Commit Graph

29 Commits

Author SHA1 Message Date
Vladimir Inđić f41d08540b [OpenMP][OMPT] thread_num determination during execution of nested serialized parallel regions
__ompt_get_task_info_internal function is adapted to support thread_num
determination during the execution of multiple nested serialized
parallel regions enclosed by a regular parallel region.

Consider the following program that contains parallel region R1 executed
by two threads. Let the worker thread T of region R1 executes serialized
parallel regions R2 that encloses another serialized parallel region R3.
Note that the thread T is the master thread of both R2 and R3 regions.

Assume that __ompt_get_task_info_internal function is called with the
argument "ancestor_level == 1" during the execution of region R3.
The function should determine the "thread_num" of the thread T inside
the team of region R2, whose implicit task is at level 1 inside the
hierarchy of active tasks.
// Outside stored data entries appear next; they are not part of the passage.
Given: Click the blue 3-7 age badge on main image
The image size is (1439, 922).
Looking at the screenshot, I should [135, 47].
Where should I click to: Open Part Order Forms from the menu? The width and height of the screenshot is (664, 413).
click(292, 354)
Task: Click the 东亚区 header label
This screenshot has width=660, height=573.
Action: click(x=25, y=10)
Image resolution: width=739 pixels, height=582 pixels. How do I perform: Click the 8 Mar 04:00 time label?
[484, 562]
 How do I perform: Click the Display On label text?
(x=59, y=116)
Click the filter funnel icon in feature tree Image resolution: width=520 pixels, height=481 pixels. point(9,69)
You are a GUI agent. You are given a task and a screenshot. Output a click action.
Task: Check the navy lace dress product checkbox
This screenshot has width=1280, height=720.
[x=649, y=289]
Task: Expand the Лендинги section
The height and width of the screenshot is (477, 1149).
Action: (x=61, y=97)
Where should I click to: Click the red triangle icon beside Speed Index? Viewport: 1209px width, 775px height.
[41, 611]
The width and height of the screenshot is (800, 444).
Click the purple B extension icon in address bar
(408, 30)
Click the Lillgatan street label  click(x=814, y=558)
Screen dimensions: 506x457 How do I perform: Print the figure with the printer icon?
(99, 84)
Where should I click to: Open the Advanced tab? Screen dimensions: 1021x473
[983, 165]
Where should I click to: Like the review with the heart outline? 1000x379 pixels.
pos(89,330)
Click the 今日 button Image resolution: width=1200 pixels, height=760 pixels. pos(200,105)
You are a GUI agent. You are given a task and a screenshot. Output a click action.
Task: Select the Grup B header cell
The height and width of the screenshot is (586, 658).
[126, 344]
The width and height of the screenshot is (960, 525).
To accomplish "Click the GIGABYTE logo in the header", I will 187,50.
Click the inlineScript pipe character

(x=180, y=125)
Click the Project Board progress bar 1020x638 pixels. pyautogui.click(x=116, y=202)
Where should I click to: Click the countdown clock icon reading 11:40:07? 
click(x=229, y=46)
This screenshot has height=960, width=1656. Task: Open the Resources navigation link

Since the thread T is the master thread of
region R2, one should expected that "thread_num" takes a value 0.
After the while loop finishes, the following stands: "lwt != NULL",
"prev_lwt == NULL", "prev_team" represents the team information about
the innermost serialized parallel region R3. This results in executing
the assignment "thread_num = prev_team->t.t_master_tid". Note that
"prev_team->t.t_master_tid" was initialized at the moment of
R2’s creation and represents the "thread_num" of the thread T inside
the region R1 which encloses R2. Since the thread T is the worker thread
of the region R1, "the thread_num" takes value 1, which is a contradiction.

This patch proposes to use "lwt" instead of "prev_lwt" when determining
the "thread_num". If "lwt" exists, the task at the requested level belongs
to the serialized parallel region. Since the serialized parallel region
is executed by one thread only, the "thread_num" takes value 0.

Similarly, assume that __ompt_get_task_info_internal function is called
with the argument "ancestor_level == 2" during the execution of region R3.
The function should determine the "thread_num" of the thread T inside the
team of region R1. Since the thread is the worker inside the region R1,
one should expected that "thread_num" takes value 1. After the loop finishes,
the following stands: "lwt == NULL", "prev_lwt != NULL", "prev_team" represents
the team information about the innermost serialized parallel region R3.
This leads to execution of the assignment "thread_num = 0", which causes
a contradiction.

Ignoring the "prev_lwt" leads to executing the assignment
"thread_num = prev_team->t.t_master_tid" instead. From the previous explanation,
it is obvious that "thread_num" takes value 1.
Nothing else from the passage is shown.